C’est au détour d’un scroll sur TikTok que je suis tombé sur une véritable pépite : l’artiste Gaouta. Impossible de ne pas s’arrêter net et de pas vous le partager. Avec son single « Endorphine », elle dévoile un univers qui ne ressemble à aucun autre.
Une formule unique : New Wave, Post-Punk et Darija
Gaouta façonne une musique hybride à la frontière de la New Wave et du Post Punk, portée par des textes chantés en darija (l’arabe dialectal marocain). Le résultat ? Une musique au charme fou, empreinte d’une mélancolie brute qui touche droit au cœur avec des lignes de basse froides, des synthétiseurs obsédants et des rythmiques minimalistes. Ce style, elle l’a elle-même baptisé l’Arabo Wave ou c’est son attaché de presse, j’en sais rien mais je prends.

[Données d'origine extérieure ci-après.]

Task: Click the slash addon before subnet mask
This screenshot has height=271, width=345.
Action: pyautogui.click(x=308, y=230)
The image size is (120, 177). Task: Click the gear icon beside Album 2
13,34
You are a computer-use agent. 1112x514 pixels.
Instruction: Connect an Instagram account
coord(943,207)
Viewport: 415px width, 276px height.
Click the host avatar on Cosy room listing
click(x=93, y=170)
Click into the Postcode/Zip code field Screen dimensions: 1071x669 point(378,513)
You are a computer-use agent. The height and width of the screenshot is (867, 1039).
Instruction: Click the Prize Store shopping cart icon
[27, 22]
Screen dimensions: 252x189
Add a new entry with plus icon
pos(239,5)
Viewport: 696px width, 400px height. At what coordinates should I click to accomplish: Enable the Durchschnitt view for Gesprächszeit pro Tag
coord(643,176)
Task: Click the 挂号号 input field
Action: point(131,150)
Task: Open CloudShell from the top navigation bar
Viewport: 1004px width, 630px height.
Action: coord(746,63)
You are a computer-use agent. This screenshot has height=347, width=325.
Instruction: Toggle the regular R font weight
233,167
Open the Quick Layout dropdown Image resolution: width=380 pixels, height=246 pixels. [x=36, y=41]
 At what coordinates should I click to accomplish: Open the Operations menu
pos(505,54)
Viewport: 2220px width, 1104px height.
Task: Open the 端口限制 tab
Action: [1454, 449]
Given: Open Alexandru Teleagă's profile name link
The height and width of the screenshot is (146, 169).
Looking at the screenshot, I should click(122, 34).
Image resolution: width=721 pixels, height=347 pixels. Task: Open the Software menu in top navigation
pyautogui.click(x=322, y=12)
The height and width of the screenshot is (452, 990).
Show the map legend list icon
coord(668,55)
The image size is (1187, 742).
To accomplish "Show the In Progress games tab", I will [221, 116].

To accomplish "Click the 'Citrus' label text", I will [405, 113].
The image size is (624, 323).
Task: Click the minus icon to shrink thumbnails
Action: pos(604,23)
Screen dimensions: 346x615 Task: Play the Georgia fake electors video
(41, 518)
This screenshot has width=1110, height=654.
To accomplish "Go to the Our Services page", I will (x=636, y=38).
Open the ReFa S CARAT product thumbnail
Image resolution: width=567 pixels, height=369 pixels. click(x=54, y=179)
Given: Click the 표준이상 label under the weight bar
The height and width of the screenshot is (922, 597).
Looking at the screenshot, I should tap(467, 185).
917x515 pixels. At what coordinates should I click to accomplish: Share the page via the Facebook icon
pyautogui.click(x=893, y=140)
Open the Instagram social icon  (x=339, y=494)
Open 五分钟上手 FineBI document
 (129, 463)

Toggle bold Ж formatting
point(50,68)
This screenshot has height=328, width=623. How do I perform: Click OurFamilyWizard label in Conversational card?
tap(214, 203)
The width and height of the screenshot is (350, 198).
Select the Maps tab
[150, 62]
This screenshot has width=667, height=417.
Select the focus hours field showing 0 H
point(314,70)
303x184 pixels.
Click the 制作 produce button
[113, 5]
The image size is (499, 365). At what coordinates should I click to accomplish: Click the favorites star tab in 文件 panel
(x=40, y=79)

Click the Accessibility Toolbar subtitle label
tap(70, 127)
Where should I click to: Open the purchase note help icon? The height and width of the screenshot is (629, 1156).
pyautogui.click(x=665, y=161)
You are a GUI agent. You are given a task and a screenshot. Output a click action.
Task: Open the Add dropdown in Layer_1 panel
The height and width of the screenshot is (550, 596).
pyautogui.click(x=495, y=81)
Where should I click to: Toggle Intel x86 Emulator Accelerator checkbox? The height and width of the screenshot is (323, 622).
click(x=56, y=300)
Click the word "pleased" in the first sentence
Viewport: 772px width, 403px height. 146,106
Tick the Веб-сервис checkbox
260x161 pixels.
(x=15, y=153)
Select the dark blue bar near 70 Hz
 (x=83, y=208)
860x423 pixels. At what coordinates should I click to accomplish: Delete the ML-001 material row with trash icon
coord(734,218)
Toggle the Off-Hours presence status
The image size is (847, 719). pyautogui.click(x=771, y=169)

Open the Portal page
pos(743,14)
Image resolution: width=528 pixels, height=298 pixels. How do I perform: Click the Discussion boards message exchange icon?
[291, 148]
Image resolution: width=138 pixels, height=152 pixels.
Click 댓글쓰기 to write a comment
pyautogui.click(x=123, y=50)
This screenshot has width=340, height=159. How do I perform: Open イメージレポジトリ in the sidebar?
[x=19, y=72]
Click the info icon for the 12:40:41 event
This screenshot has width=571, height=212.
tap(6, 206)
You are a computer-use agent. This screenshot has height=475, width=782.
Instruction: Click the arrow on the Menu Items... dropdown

Gaouta compose, enregistre et interprète l’intégralité de ses morceaux seule. Elle a également fondé Atonale, une maison d’édition féministe doublée d’un studio de graphisme. En bref, une artiste complète qui mérite d’être calé dans votre playlist (et aussi dans mes artistes féminines punk à découvrir).
Ses dates de concert et le reste :
20.08 Douarnenez
12.09 Tanger
20.09 Paris
Le Darija, cette langue de la rue qui mélange arabe, français, espagnol et berbère selon les régions, a un point commun insoupçonné avec le post-punk : les deux sont nés du bricolage. Le post-punk, à la fin des années 70, c’est une bande de gamins qui n’avaient ni la virtuosité ni le pognon du rock établi, et qui ont retourné ce manque en langage — guitares désaccordées, basses en avant, boîtes à rythmes cheap, tout ça pour dire quelque chose de neuf avec les moyens du bord. Le Darija fonctionne pareil : une langue hybride, sans grammaire figée dans un académisme quelconque, qui pioche partout et recompose au fil de l’usage, portée par la rue plutôt que par les institutions. Et c’est peut-être pour ça que la scène marocaine actuelle — des groupes qui posent des textes en Darija sur des rythmiques sombres et anguleuses, quelque part entre Joy Division et la Gnaoua — sonne aussi juste : deux esthétiques du manque de moyens transformé en identité, deux langages qui refusent le poli pour dire le réel.